Tasks -
**A)** Please translate this sentence from the passage on Ballyhackamore below into French: "Ballyhackamore is served by the Translink Glider G1 service."
**B)** According to the passage on Ballyhackamore, which newspaper named the area the Brunch Capital of Belfast?

## start Extract provided

Ballyhackamore () is a townland in County Down, Northern Ireland, it is a suburb of Belfast located on the Upper Newtownards Road. It is also a ward in the UK Parliamentary constituency of East Belfast.

The Sunday Times named Ballyhackamore the Brunch Capital of Belfast in a 2018 article on the Best Places to live in Britain. The neighbourhood is the location of several restaurants and cafés as well as a range of local and national shops.

Transport
Ballyhackamore is served by the Translink Glider G1 service. In addition Metro and Ulsterbus services stop here.

Places of note

Cyprus Avenue a residential street and conservation area which lent its name to the Van Morrison song, Cyprus Avenue
Neill's Hill railway station a former halt on the Belfast and County Down Railway line.
Kincora Boys' Home, a home for boys that was the scene of serious organised abuse.
Bloomfield Collegiate School, an Independent Grammar School for girls.

## end Extract provided
## start Available data

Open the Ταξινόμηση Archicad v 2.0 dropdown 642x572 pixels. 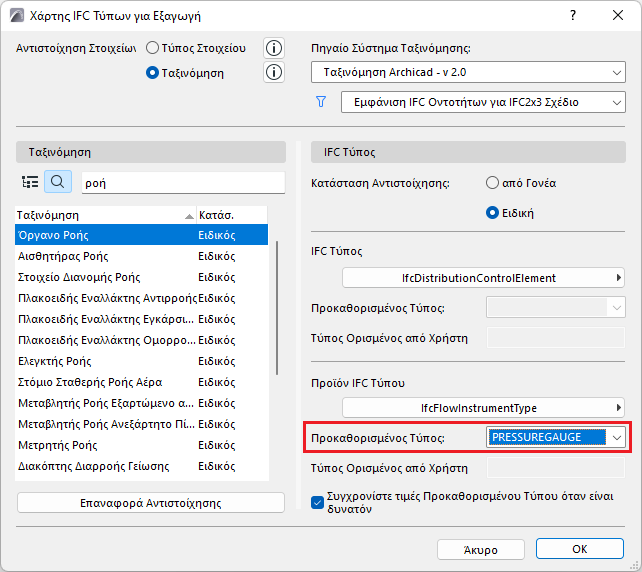pos(468,72)
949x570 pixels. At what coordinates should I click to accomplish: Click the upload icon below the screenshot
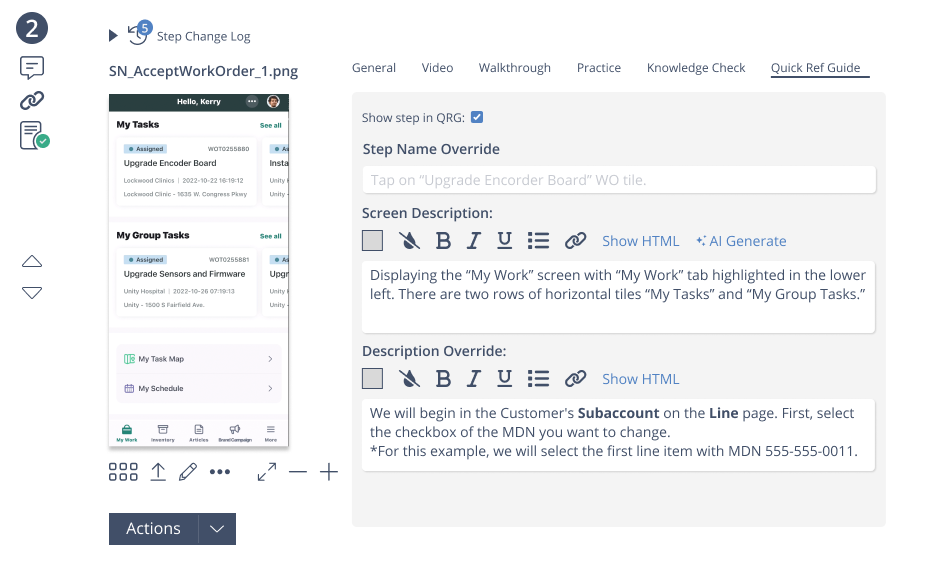click(158, 473)
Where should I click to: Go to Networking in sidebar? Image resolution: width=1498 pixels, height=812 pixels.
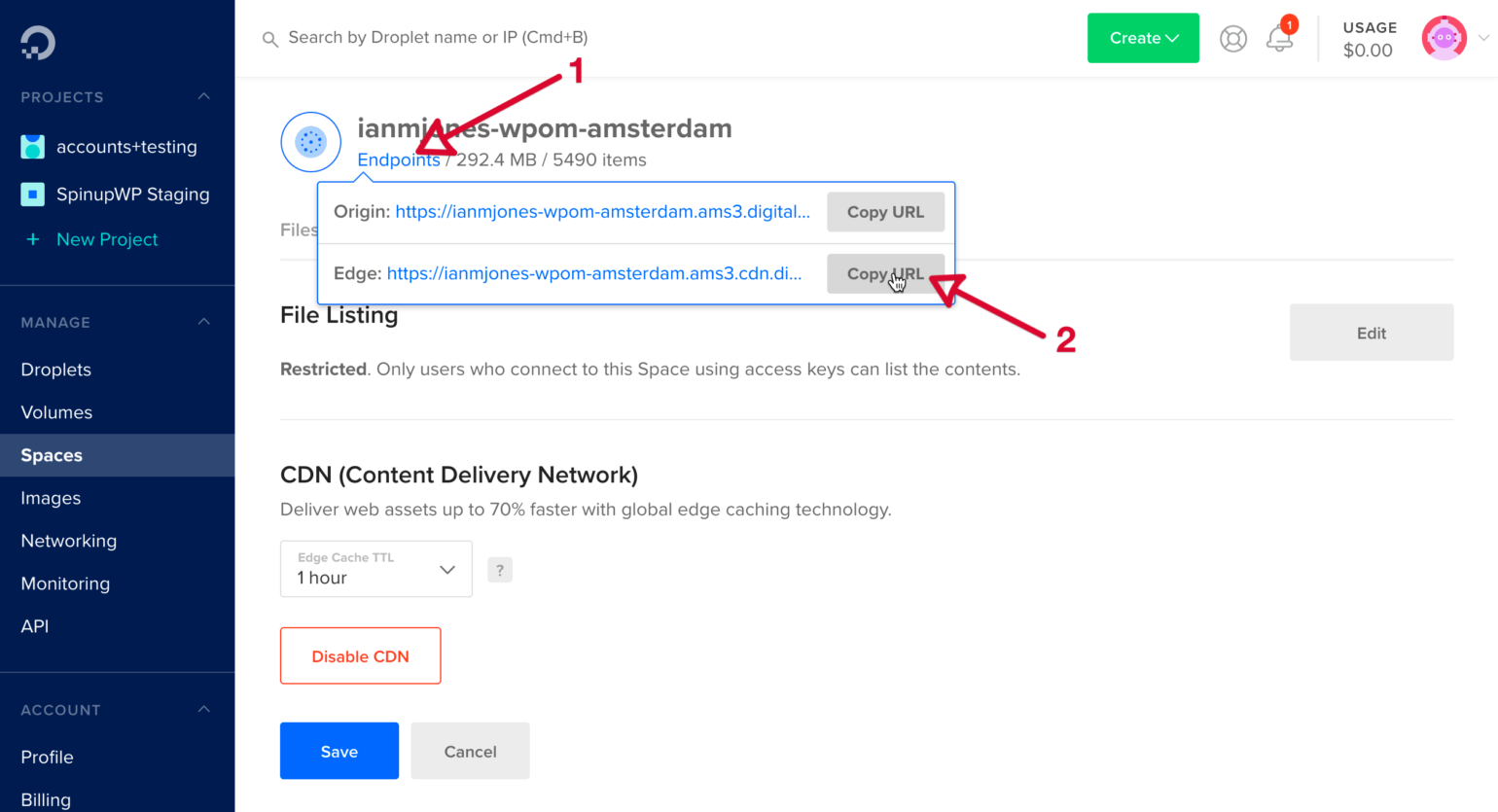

## end Available data

Outputs -
**A)** Ballyhackamore est desservi par la ligne Glider G1 de Translink.

**B)** The Sunday Times, in a 2018 article.